- 1 Tour Description
- 2 Daily Tour Overview
- 2.1 Day 1 – Grenoble to Alpe d’Huez (21 bends)
- 2.2 Day 2 – Sarenne & the back road to ‘Huez’
- 2.3 Day 3 – Cycling to the Maurienne valley
- 2.4 Day 4 – Conquer Europe’s highest pass
- 2.5 Day 5 – Double up: Telegraphe & Galibier
- 2.6 Day 6 – Time to explore Briancon
- 2.7 Day 7 – Cycle the iconic ‘Casse Deserte’
- 2.8 Day 8 – Col de la Bonette – bragging rights?
- 2.9 Day 9 – Picture perfect Provence
- 2.10 Day 10 – Mt Ventoux: Le Geant de Provence
- 2.11 Day 11 – Goodbyes from Marseille
- 3 Dates & Prices
- 4 Cycling Souvenirs
- 5 French Alps Cycling Stories
- 6 Client Reviews (French Alps)
Here is a classic cycling tour to challenge all recreational cyclists looking to tick off a full bucket list of epic climbs in the French Alps. It all kicks off in Grenoble the capital of the French Alps and concludes on Mont Ventoux affectionately known as the ‘Geant de Provence’. This iconic route includes some of the biggest household name climbs with Alpe d´Huez, Col de la Croix de Fer, Col de l’Iseran, Col du Galibier and Col d’Izoard all dotted along the route path.
There is no doubting that the giants of the French Alps will have you gasping for oxygen; Col de l’Iseran (2770m altitude), Col de la Bonette (2715m altitude) and Col du Galibier (2642m altitude). But what adds to this epic cycling adventure are the lesser known climbs such as Col de la Sarenne, Lacets de Montvernier, Col du Granon and Col du Murs. Breathtaking scenery, challenging climbs, awesome descents and the quiet backroad experience all await!
Daily Tour Overview
Day 1 – Grenoble to Alpe d’Huez (21 bends)
Grenoble is considered by many as the French Alps capital and the Fort de la Bastille sitting high above the city centre provides an amazing backdrop. The town is surrounded by inspiring mountain peaks which will have you all itching for some cycling action. You will ride the first 50km on the 2017 TDF Stage 17 route which includes the Col d´Ornon climb (14km / 600m ascent). Following a great descent, we will have you at the base of Alpe d´Huez and its famed 21 switchbacks. No other mountain has had so much Tour de France drama. With or without the TDF the atmosphere on the mountain is always fantastic and the 13km at 8% average grade will be a constant test. Each of the 21 hairpin bends has been named after past stage winners and you too will soak up all the history!

→ **Written task 1**
Answer these questions from the cycling tour page:
(a) On which mountain does the tour conclude?
(b) What altitude does the page give for Col de l'Iseran?
(c) On Day 1, how many kilometers are ridden on the 2017 TDF Stage 17 route?
The cycling tour page and the records below have nothing to do with each other.

→ **Provided data**
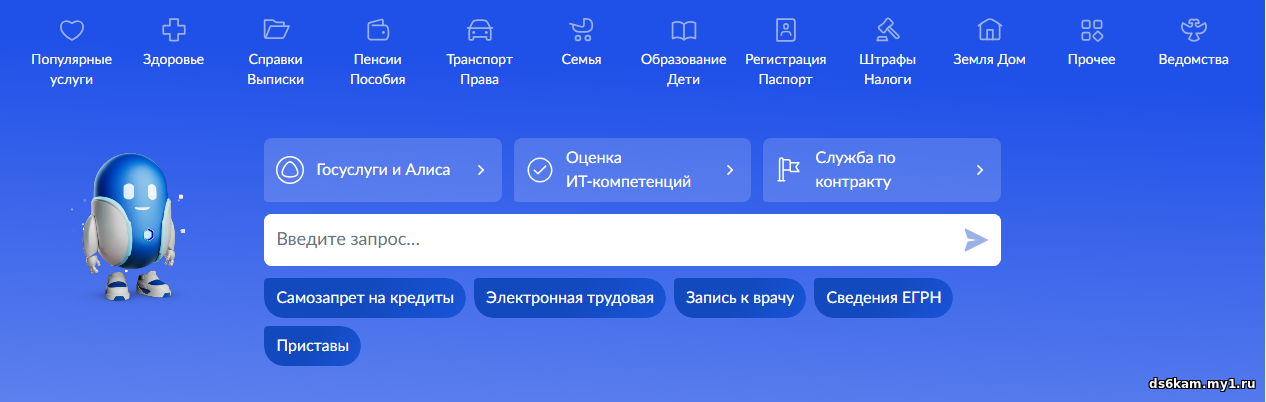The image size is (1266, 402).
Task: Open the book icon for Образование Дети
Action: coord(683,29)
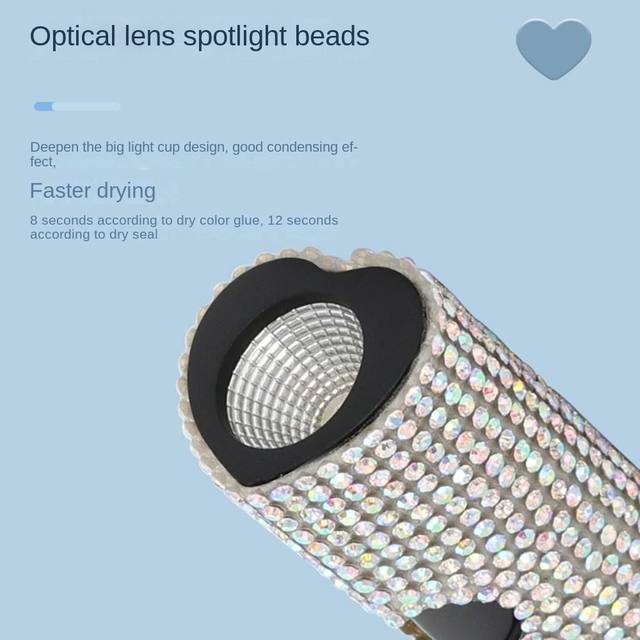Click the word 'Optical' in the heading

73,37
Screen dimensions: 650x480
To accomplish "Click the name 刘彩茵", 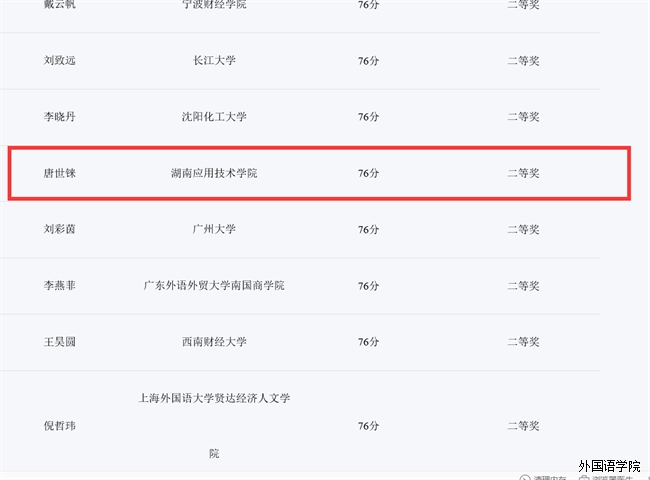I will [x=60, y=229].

--

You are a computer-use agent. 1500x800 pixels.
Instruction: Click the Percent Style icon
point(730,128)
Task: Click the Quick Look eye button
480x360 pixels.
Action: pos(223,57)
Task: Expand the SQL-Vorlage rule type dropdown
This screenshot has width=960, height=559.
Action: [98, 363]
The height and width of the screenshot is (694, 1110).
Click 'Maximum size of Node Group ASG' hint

==

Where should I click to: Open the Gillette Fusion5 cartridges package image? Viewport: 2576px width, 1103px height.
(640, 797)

→ **Written task 2**
Pull out every line of the records that contains the string "pixels", matching case exactly.

→ **Expected answer 1**
(a) Mont Ventoux
(b) 2770m
(c) The first 50km

→ **Expected answer 2**
You are a computer-use agent. 1500x800 pixels.
480x360 pixels.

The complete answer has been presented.